But whatever you do enjoy yourself and don't drink the water.
One thing OP will notice is that it seems that there is some sort of taco shop on nearly every street corner and almost as many sushi bars. Most of both kinds are pretty ordinary. For a real "San Diego" feel in a sushi bar that also serves exquisite uni and a wide variety of popular rolls, try Sammy Sushi on Engineer, about a block off of Convoy. If you want a real Japanese feel (no California rolls! No Americanized sushi at all) Sakura 1 (Izakaya Sakura) is outstanding and serves wonderful cooked Japanese dishes as well.
Also OP should go check out the real Vietnamese places along El Cajon Blvd (between 40th and 54th). At least one meal at Saigon - or one or two of the smaller places along the Blvd - would show off a cuisine that is very well done in San Diego.
Right now, I also think no visit to San Diego is complete without a lunch at Asia Cafe - the family Laotian place. And no meal there is complete without an order of nahm kow (sp?) - the crunchy rice and sour sausage dish that is the signature dish at Lotus of Siam in Vegas. But Asia Cafe does it better! Just a note, however, it is not on the menu, but they are happy and proud to prepare it for you.
re: Phoo D
Ed, thanks for jumping in here. I specifically didn't even touch on the myriad of Asian places because it's not my specialty and I was hoping you or Kirk would grab the bit and run with it.
Zen Foodist, trust PhooD's recommendations. I've had the pleasure of dining (and that is the correct word, even for the cheap, hole-in-the-wall places) with him and he's got a good nose for good food.
Great list Dining Diva. Just a couple comments:
El Por Venir is in Barrio Logan (1786 National Ave), across the tracks near downtown.

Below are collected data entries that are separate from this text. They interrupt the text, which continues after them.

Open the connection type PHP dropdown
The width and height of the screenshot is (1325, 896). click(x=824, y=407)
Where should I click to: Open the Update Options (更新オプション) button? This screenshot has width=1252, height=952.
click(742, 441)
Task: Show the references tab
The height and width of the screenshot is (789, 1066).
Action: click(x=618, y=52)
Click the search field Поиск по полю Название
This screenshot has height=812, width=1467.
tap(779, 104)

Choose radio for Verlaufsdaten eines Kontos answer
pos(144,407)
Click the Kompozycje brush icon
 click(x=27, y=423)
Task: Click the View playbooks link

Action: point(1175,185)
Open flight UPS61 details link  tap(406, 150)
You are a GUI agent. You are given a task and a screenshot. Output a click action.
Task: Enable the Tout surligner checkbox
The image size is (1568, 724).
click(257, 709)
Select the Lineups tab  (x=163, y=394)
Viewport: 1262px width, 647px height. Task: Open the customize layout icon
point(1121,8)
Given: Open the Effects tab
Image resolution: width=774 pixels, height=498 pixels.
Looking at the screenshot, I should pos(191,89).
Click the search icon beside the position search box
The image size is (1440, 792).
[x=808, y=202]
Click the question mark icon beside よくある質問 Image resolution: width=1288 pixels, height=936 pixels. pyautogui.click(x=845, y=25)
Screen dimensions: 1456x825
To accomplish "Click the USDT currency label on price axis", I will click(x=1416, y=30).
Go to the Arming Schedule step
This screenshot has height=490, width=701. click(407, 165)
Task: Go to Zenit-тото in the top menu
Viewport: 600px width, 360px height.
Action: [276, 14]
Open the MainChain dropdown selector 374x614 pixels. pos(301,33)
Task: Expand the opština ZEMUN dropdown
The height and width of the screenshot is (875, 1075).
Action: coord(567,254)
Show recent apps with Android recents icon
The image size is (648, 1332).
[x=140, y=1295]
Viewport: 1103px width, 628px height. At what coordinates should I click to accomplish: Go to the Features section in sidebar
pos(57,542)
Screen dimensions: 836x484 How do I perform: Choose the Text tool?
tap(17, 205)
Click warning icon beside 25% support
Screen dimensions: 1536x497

For uni, call ahead and make sure they'll have it available at your destination. Early fall's still warm waters mean lesser quality and a sushi bar might decide not to carry it at that moment.
If you do burgers at Hodad's in OB, there's also a little window a couple blocks up on Newport selling SD's own Gelato Vero. Can't go wrong with the espresso or pistachio gelati there.
Even better than Gelato Vero, down next to South Beach Bar and Grill, the Lighthouse Ice Cream parlor sells fruit and cream bars from Oasis down in IB. Oasis' stuff blows Gelato Vero away, IMO.
Everyone should be eating Oasis ice cream and fruit bars. The Lighthouse is the only place I know of where you can get them outside of the IB location.
The fruit bars are especially good - fresh watermelon is a great summertime treat.
Oasis makes essentially two products: ice cream and sorbet. However, their ice cream is reminiscent of gelato in that it's both very rich and doesn't have air whipped into it. The sorbet is made from fresh fruit that they get directly from farms. One of their flavors, guava, is made from fruit that they grow at home.
The Lighthouse, in OB, sells Oasis' bars - which are made from certain of their ice cream and sorbet flavors. My favorite cream-based bars are walnut (which really has an absurd amount of walnuts in this amazing walnut-flavored ice cream), coconut, and banana. My favorite sorbet bars (they call them "frutas") are watermelon, pineapple, and strawberry.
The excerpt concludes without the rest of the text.